Son destin bascule lorsque sa mère épouse en seconde noces un « Chef de province » qui va amener Amadou HAMPÂTE BÂ au statut de « fils de Chef ». Loin d’être un avantage, ce statut conduit ces enfants à être réquisitionnés de force par l’administration coloniale pour aller à l’école occidentale, qualifiée par les populations africaines « d’école des otages », qualificatif peu amène, matérialisant la réticence des parents. Malgré cela, Tierno Bokar celui qui deviendra le maître spirituel d’Amadou HAMPÂTE BÂ, incite sa maman à laisser le jeune Amadou HAMPATE BA à aller à « l’école des blancs » parce que « la connaissance des choses vaut mieux que son ignorance ».
Amadou HAMPÂTE BÂ se saisit de cette possibilité et de « l’outil » qu’offre la lecture et l’écriture du français pour coucher sur le papier tout l’univers qui peuple alors son esprit.
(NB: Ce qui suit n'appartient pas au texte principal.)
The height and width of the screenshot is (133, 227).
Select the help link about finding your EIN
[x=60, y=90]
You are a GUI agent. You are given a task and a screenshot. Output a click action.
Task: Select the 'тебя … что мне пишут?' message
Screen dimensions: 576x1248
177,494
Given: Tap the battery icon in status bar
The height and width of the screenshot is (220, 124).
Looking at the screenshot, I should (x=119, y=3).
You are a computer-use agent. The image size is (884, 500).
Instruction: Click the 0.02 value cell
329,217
Amadou HAMPÂTE BÂ se rend rapidement compte que les ancêtres n’ont pas eu ce formidable outil de transmission qu’est l’écriture et qu’est le français ; utiliser l’outil du français devient pour Amadou HAMPÂTE BÂ un « projet de vie », et de cette façon, il devient l’incarnation, le pionnier et le père de la francophonie.
Pour Amadou HAMPÂTE BÂ, l’écrit n’est pas qu’un écrit, c’est surtout un moyen d’apposer de l’oralité sur du papier, une apposition qui garde intact le génie de la langue Peule et qui la préserve pour qu’elle soit prête « à être dite » et se répandre par la multiplicité des lecteurs et des orateurs.
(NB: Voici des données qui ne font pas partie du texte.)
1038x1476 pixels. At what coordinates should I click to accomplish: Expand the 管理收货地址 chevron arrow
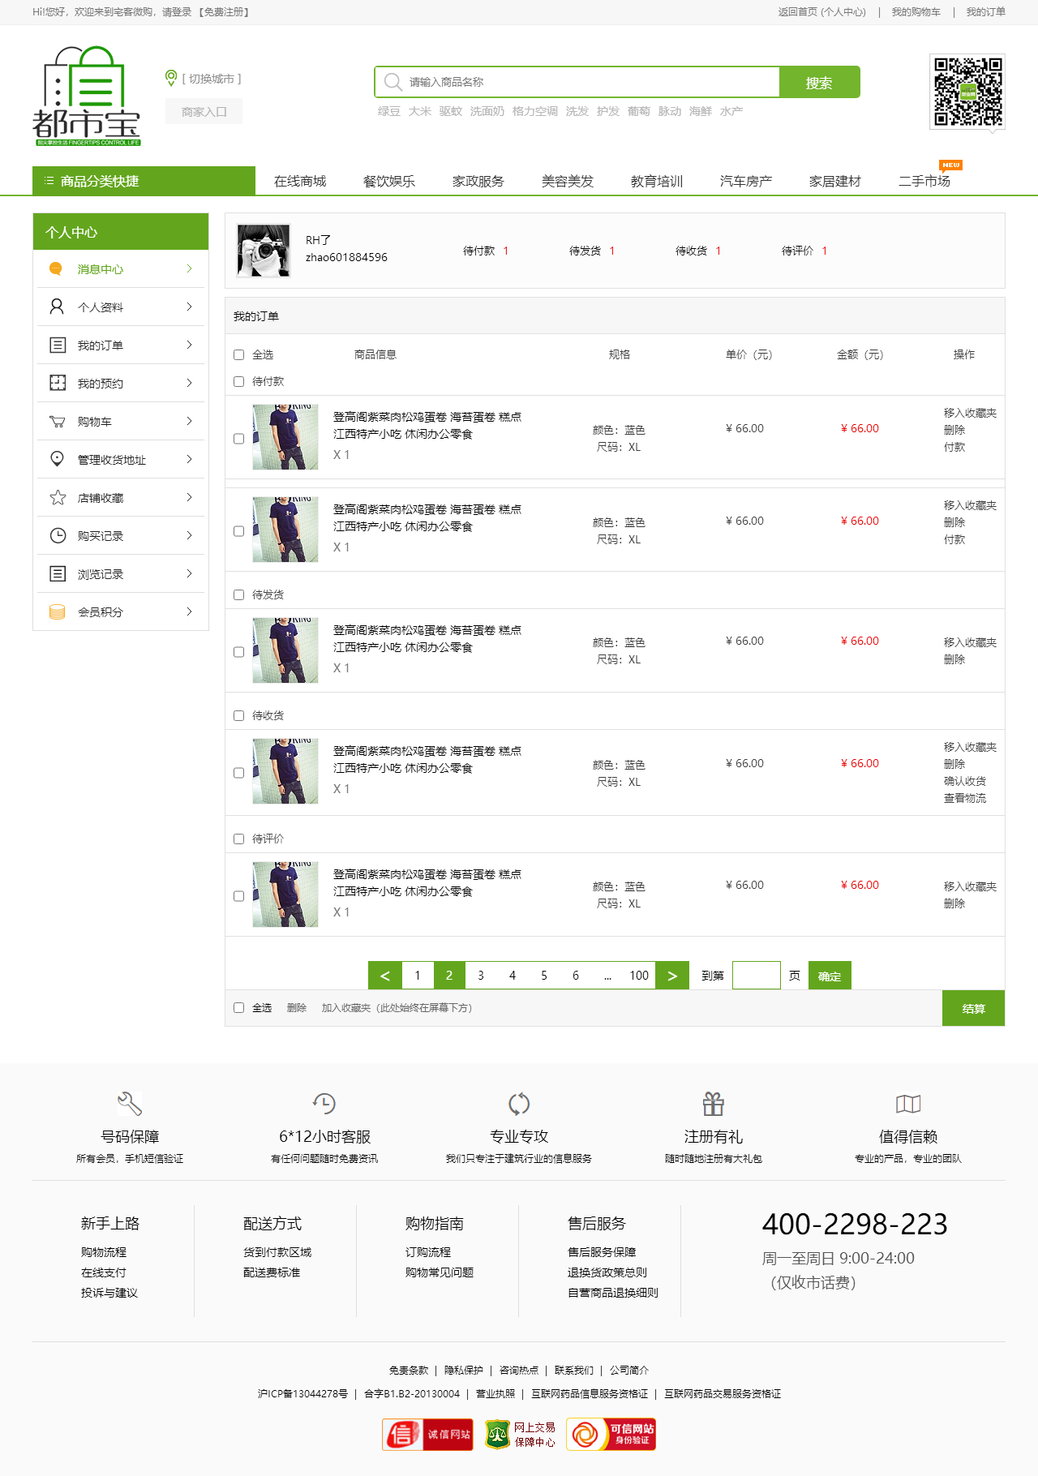(x=189, y=459)
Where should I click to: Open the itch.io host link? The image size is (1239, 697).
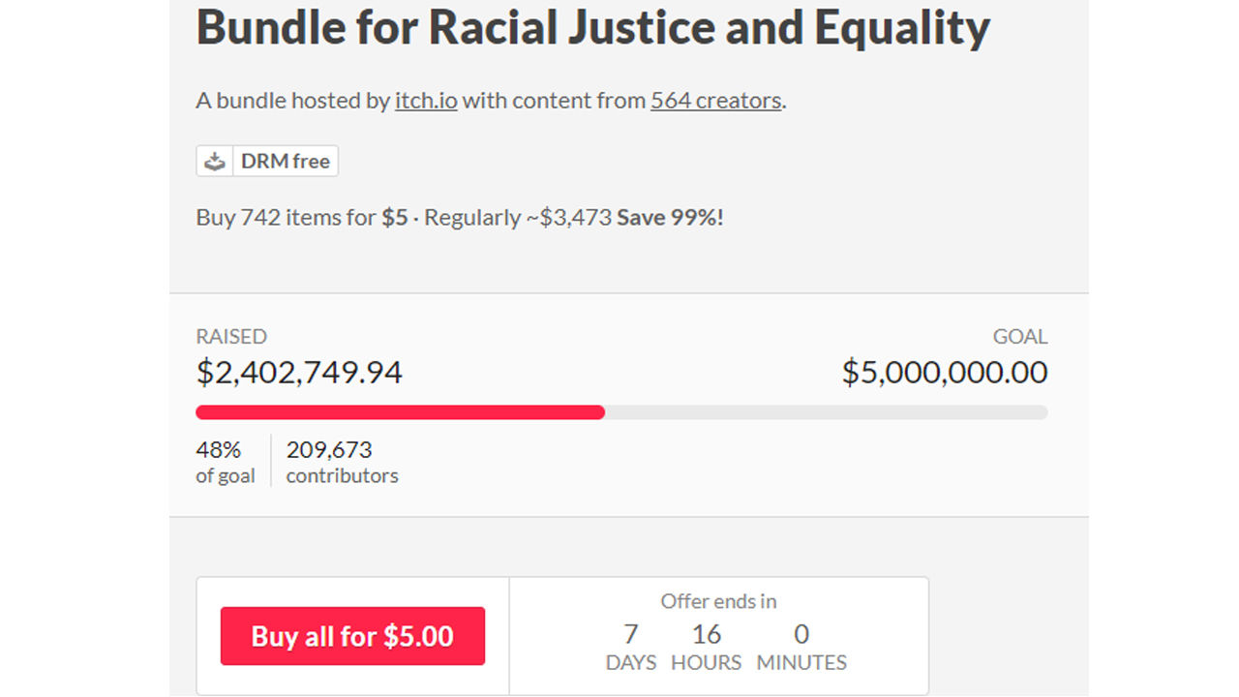[x=426, y=101]
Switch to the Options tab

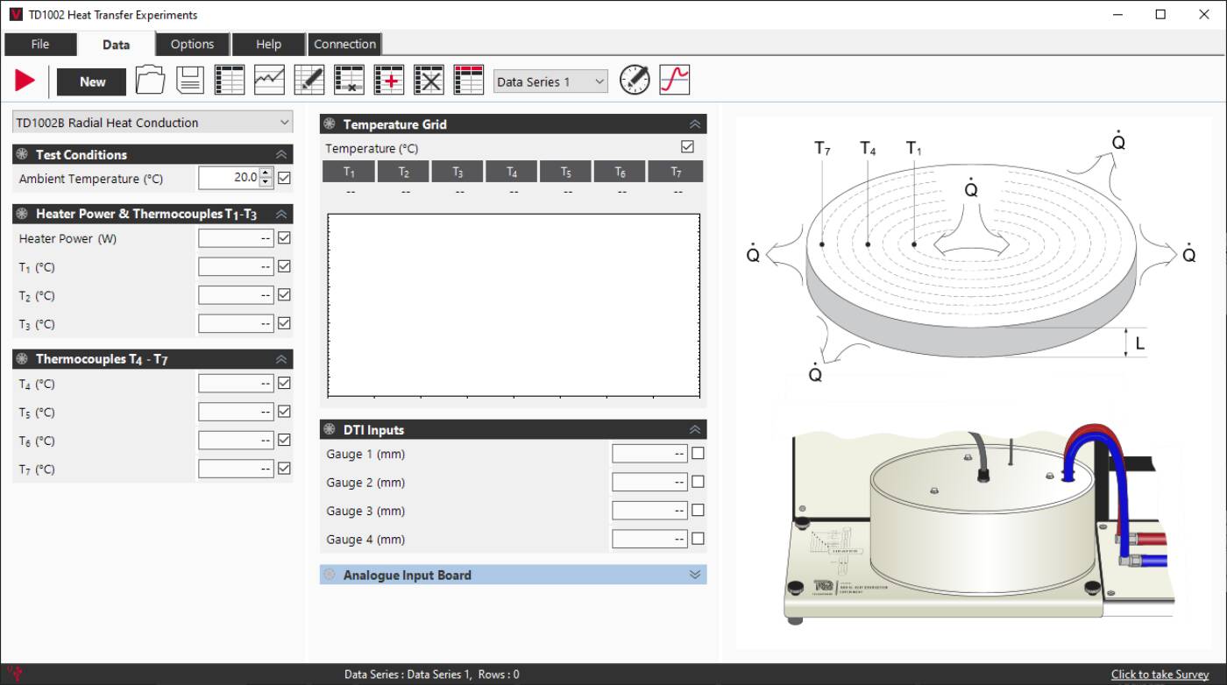coord(191,44)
Amadou HAMPÂTE BÂ pense en Peul ; sa structure mentale est Peule et elle se double du français qui devient son instrument de transmission.
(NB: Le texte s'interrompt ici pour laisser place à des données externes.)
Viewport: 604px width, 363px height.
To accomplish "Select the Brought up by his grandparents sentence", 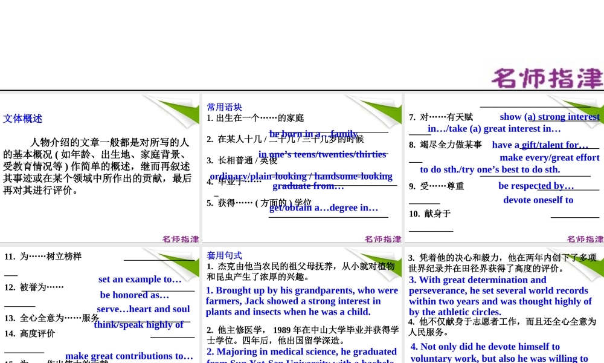I will tap(301, 301).
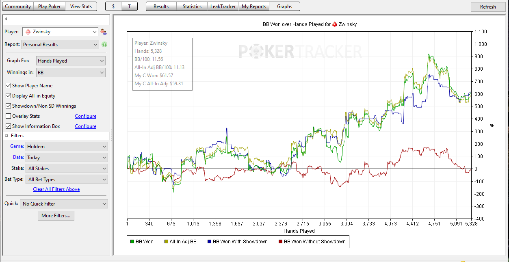Click the green help question mark icon
The width and height of the screenshot is (509, 262).
coord(104,45)
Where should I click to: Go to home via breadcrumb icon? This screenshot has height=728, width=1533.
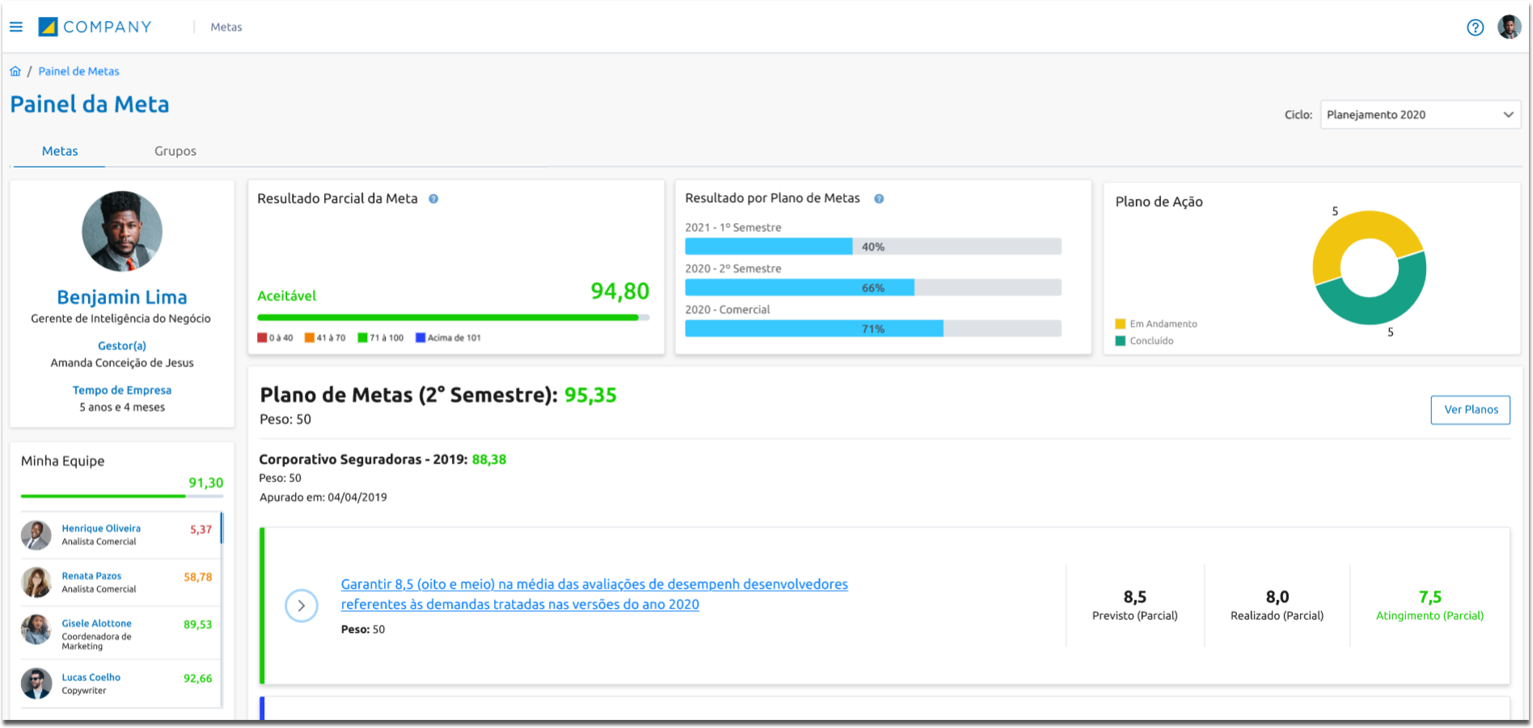pyautogui.click(x=15, y=71)
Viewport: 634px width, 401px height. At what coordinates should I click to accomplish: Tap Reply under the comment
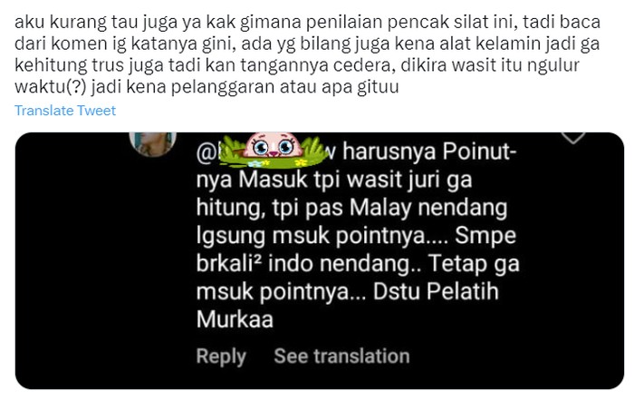pos(221,356)
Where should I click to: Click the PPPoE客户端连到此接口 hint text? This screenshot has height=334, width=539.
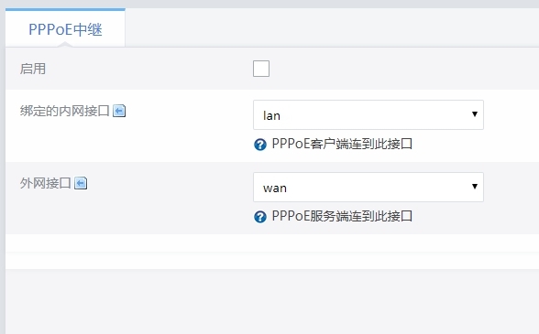pyautogui.click(x=342, y=144)
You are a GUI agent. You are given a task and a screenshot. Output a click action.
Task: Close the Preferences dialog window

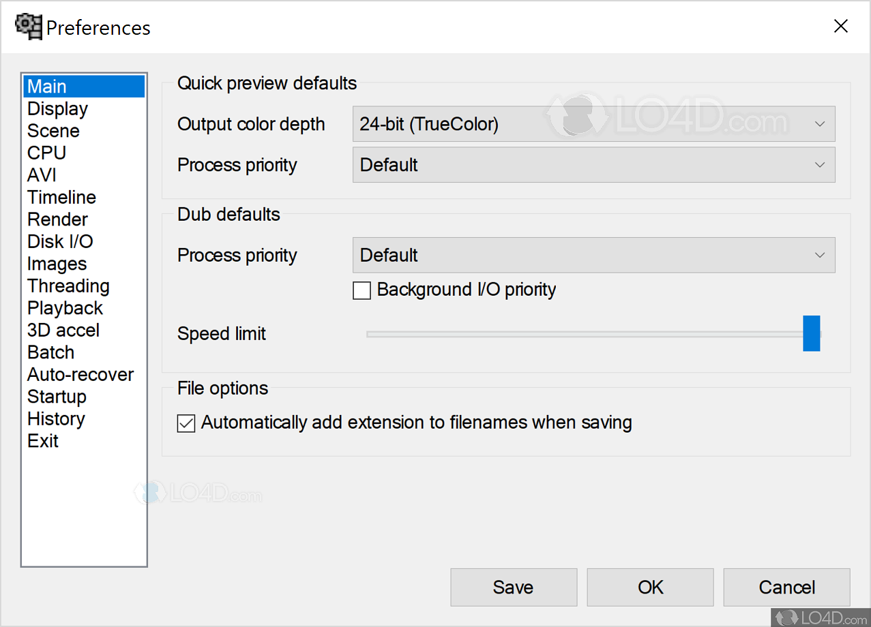coord(841,27)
En faisant cela, Amadou HAMPÂTE BÂ a enrichi la langue française, y apportant une nouvelle manière de conter où l’on voit des images et des paraboles se mêler pour prendre forme en une synthèse nouvelle et unique.
Arrivé au certificat d’étude, sa mère considère qu’Amadou a assez étudié. Elle refuse qu’il soit transféré à Gorée pour poursuivre son cursus, considérant qu’il doit maintenant « devenir un vrai Peul ». En retour, l’administration coloniale qui refuse ce refus, va le punir en l’envoyant à Ouagadougou au Burkina Faso comme « écrivain temporaire à titre précaire et révocable », c’est-à-dire tout au bas de l’échelle de l’administration.
Cette punition, Amadou HAMPÂTE BÂ va à nouveau la transformer en opportunité. Elle lui permet au contact du peuple dont il parle plusieurs langues, dont le Moré des Moosis, de poursuivre et d’approfondir son travail de recueil et de structuration des récits, en se rapprochant de tous les milieux traditionnels burkinabés pour s’imprégner des cultures et en recueillir et sauver un maximum.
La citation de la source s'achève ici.